Your objective: Please return the full listing below without altering anything.

Supplied entries:
^^^^^^^^

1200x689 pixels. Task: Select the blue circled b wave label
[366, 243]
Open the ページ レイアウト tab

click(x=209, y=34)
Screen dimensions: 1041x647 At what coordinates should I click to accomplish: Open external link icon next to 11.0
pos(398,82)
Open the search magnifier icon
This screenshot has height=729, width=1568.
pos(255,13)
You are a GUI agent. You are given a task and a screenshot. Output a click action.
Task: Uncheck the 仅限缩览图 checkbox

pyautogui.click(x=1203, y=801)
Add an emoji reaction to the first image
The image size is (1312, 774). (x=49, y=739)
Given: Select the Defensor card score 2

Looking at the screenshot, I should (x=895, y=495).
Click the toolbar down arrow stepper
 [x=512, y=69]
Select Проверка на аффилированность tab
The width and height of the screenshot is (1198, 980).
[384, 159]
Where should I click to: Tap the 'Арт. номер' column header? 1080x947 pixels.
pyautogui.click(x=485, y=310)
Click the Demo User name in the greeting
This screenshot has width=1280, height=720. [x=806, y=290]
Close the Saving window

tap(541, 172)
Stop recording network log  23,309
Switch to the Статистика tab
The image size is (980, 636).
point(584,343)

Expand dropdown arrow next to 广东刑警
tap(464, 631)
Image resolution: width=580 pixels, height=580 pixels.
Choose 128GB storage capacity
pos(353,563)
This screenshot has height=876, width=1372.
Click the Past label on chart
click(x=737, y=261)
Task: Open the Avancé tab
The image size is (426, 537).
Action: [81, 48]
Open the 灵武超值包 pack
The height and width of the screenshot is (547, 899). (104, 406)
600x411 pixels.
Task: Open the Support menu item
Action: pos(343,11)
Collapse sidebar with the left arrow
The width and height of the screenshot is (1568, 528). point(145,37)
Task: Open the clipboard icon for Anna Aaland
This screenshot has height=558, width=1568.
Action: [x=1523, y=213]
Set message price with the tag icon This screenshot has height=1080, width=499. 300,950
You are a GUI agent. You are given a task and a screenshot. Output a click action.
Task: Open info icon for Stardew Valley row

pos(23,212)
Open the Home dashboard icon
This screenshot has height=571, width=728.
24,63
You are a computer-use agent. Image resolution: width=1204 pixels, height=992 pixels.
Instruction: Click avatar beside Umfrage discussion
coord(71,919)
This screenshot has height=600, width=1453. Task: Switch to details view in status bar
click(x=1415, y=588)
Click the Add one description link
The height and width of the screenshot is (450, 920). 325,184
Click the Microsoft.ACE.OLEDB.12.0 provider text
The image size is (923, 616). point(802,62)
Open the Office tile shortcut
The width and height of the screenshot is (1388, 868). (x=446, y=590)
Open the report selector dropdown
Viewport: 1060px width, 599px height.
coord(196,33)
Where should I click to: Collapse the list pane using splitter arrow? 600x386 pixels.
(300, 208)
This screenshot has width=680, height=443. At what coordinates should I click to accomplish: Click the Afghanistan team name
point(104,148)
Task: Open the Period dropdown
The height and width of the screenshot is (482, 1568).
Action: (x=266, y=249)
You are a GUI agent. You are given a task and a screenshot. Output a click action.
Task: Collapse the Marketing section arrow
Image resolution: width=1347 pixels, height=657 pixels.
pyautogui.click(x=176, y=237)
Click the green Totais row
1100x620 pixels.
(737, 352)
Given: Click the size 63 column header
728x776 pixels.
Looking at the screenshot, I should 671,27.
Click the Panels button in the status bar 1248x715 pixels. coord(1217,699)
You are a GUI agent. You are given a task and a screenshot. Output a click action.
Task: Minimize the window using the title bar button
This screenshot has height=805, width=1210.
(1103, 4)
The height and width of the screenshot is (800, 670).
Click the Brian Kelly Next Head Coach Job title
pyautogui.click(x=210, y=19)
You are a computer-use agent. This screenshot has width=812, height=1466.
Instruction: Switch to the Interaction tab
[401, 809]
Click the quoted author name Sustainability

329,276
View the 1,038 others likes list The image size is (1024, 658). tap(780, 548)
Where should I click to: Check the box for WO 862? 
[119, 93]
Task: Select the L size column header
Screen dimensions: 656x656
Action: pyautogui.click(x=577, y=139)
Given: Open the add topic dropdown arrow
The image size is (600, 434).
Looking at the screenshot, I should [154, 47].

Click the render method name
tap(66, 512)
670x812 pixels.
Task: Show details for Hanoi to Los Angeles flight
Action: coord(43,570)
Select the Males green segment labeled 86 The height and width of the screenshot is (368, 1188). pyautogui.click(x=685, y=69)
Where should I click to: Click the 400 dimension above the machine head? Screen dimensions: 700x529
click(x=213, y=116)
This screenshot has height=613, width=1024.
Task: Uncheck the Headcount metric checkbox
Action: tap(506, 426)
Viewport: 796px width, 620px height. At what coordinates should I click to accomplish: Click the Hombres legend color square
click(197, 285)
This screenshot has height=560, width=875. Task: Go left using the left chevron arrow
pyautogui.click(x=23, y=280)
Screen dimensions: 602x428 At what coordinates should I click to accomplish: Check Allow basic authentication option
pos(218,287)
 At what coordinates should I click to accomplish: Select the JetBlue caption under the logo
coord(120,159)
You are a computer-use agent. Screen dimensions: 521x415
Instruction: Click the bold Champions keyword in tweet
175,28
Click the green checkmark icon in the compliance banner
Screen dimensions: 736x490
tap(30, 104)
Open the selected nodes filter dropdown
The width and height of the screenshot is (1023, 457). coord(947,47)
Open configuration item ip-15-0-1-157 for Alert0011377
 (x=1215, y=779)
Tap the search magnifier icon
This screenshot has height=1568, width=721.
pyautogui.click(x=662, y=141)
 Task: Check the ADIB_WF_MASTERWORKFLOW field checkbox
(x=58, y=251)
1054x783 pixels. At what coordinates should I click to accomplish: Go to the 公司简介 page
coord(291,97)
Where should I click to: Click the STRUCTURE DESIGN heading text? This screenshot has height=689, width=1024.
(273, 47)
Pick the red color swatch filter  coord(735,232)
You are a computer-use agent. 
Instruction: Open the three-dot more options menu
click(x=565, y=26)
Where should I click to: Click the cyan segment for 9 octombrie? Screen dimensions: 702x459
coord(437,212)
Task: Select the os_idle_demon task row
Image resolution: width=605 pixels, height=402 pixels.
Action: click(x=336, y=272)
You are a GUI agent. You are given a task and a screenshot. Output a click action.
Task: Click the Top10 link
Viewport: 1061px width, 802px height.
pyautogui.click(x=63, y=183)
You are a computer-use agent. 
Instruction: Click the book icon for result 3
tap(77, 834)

^^^^^^^^

Answer to this problem:
1200x689 pixels. Task: Select the blue circled b wave label
[366, 243]
Open the ページ レイアウト tab

click(x=209, y=34)
Screen dimensions: 1041x647 At what coordinates should I click to accomplish: Open external link icon next to 11.0
pos(398,82)
Open the search magnifier icon
This screenshot has height=729, width=1568.
pos(255,13)
You are a GUI agent. You are given a task and a screenshot. Output a click action.
Task: Uncheck the 仅限缩览图 checkbox

pyautogui.click(x=1203, y=801)
Add an emoji reaction to the first image
The image size is (1312, 774). (x=49, y=739)
Given: Select the Defensor card score 2

Looking at the screenshot, I should (x=895, y=495).
Click the toolbar down arrow stepper
 [x=512, y=69]
Select Проверка на аффилированность tab
The width and height of the screenshot is (1198, 980).
[384, 159]
Where should I click to: Tap the 'Арт. номер' column header? 1080x947 pixels.
pyautogui.click(x=485, y=310)
Click the Demo User name in the greeting
This screenshot has width=1280, height=720. [x=806, y=290]
Close the Saving window

tap(541, 172)
Stop recording network log  23,309
Switch to the Статистика tab
The image size is (980, 636).
point(584,343)

Expand dropdown arrow next to 广东刑警
tap(464, 631)
Image resolution: width=580 pixels, height=580 pixels.
Choose 128GB storage capacity
pos(353,563)
This screenshot has height=876, width=1372.
Click the Past label on chart
click(x=737, y=261)
Task: Open the Avancé tab
The image size is (426, 537).
Action: [81, 48]
Open the 灵武超值包 pack
The height and width of the screenshot is (547, 899). (104, 406)
600x411 pixels.
Task: Open the Support menu item
Action: pos(343,11)
Collapse sidebar with the left arrow
The width and height of the screenshot is (1568, 528). point(145,37)
Task: Open the clipboard icon for Anna Aaland
This screenshot has height=558, width=1568.
Action: [x=1523, y=213]
Set message price with the tag icon This screenshot has height=1080, width=499. 300,950
You are a GUI agent. You are given a task and a screenshot. Output a click action.
Task: Open info icon for Stardew Valley row

pos(23,212)
Open the Home dashboard icon
This screenshot has height=571, width=728.
24,63
You are a computer-use agent. Image resolution: width=1204 pixels, height=992 pixels.
Instruction: Click avatar beside Umfrage discussion
coord(71,919)
This screenshot has height=600, width=1453. Task: Switch to details view in status bar
click(x=1415, y=588)
Click the Add one description link
The height and width of the screenshot is (450, 920). 325,184
Click the Microsoft.ACE.OLEDB.12.0 provider text
The image size is (923, 616). point(802,62)
Open the Office tile shortcut
The width and height of the screenshot is (1388, 868). (x=446, y=590)
Open the report selector dropdown
Viewport: 1060px width, 599px height.
coord(196,33)
Where should I click to: Collapse the list pane using splitter arrow? 600x386 pixels.
(300, 208)
This screenshot has width=680, height=443. At what coordinates should I click to accomplish: Click the Afghanistan team name
point(104,148)
Task: Open the Period dropdown
The height and width of the screenshot is (482, 1568).
Action: (x=266, y=249)
You are a GUI agent. You are given a task and a screenshot. Output a click action.
Task: Collapse the Marketing section arrow
Image resolution: width=1347 pixels, height=657 pixels.
pyautogui.click(x=176, y=237)
Click the green Totais row
1100x620 pixels.
(737, 352)
Given: Click the size 63 column header
728x776 pixels.
Looking at the screenshot, I should 671,27.
Click the Panels button in the status bar 1248x715 pixels. coord(1217,699)
You are a GUI agent. You are given a task and a screenshot. Output a click action.
Task: Minimize the window using the title bar button
This screenshot has height=805, width=1210.
(1103, 4)
The height and width of the screenshot is (800, 670).
Click the Brian Kelly Next Head Coach Job title
pyautogui.click(x=210, y=19)
You are a computer-use agent. This screenshot has width=812, height=1466.
Instruction: Switch to the Interaction tab
[401, 809]
Click the quoted author name Sustainability

329,276
View the 1,038 others likes list The image size is (1024, 658). tap(780, 548)
Where should I click to: Check the box for WO 862? 
[119, 93]
Task: Select the L size column header
Screen dimensions: 656x656
Action: pyautogui.click(x=577, y=139)
Given: Open the add topic dropdown arrow
The image size is (600, 434).
Looking at the screenshot, I should [154, 47].

Click the render method name
tap(66, 512)
670x812 pixels.
Task: Show details for Hanoi to Los Angeles flight
Action: coord(43,570)
Select the Males green segment labeled 86 The height and width of the screenshot is (368, 1188). pyautogui.click(x=685, y=69)
Where should I click to: Click the 400 dimension above the machine head? Screen dimensions: 700x529
click(x=213, y=116)
This screenshot has height=613, width=1024.
Task: Uncheck the Headcount metric checkbox
Action: tap(506, 426)
Viewport: 796px width, 620px height. At what coordinates should I click to accomplish: Click the Hombres legend color square
click(197, 285)
This screenshot has height=560, width=875. Task: Go left using the left chevron arrow
pyautogui.click(x=23, y=280)
Screen dimensions: 602x428 At what coordinates should I click to accomplish: Check Allow basic authentication option
pos(218,287)
 At what coordinates should I click to accomplish: Select the JetBlue caption under the logo
coord(120,159)
You are a computer-use agent. Screen dimensions: 521x415
Instruction: Click the bold Champions keyword in tweet
175,28
Click the green checkmark icon in the compliance banner
Screen dimensions: 736x490
tap(30, 104)
Open the selected nodes filter dropdown
The width and height of the screenshot is (1023, 457). coord(947,47)
Open configuration item ip-15-0-1-157 for Alert0011377
 (x=1215, y=779)
Tap the search magnifier icon
This screenshot has height=1568, width=721.
pyautogui.click(x=662, y=141)
 Task: Check the ADIB_WF_MASTERWORKFLOW field checkbox
(x=58, y=251)
1054x783 pixels. At what coordinates should I click to accomplish: Go to the 公司简介 page
coord(291,97)
Where should I click to: Click the STRUCTURE DESIGN heading text? This screenshot has height=689, width=1024.
(273, 47)
Pick the red color swatch filter  coord(735,232)
You are a computer-use agent. 
Instruction: Open the three-dot more options menu
click(x=565, y=26)
Where should I click to: Click the cyan segment for 9 octombrie? Screen dimensions: 702x459
coord(437,212)
Task: Select the os_idle_demon task row
Image resolution: width=605 pixels, height=402 pixels.
Action: click(x=336, y=272)
You are a GUI agent. You are given a task and a screenshot. Output a click action.
Task: Click the Top10 link
Viewport: 1061px width, 802px height.
pyautogui.click(x=63, y=183)
You are a computer-use agent. 
Instruction: Click the book icon for result 3
tap(77, 834)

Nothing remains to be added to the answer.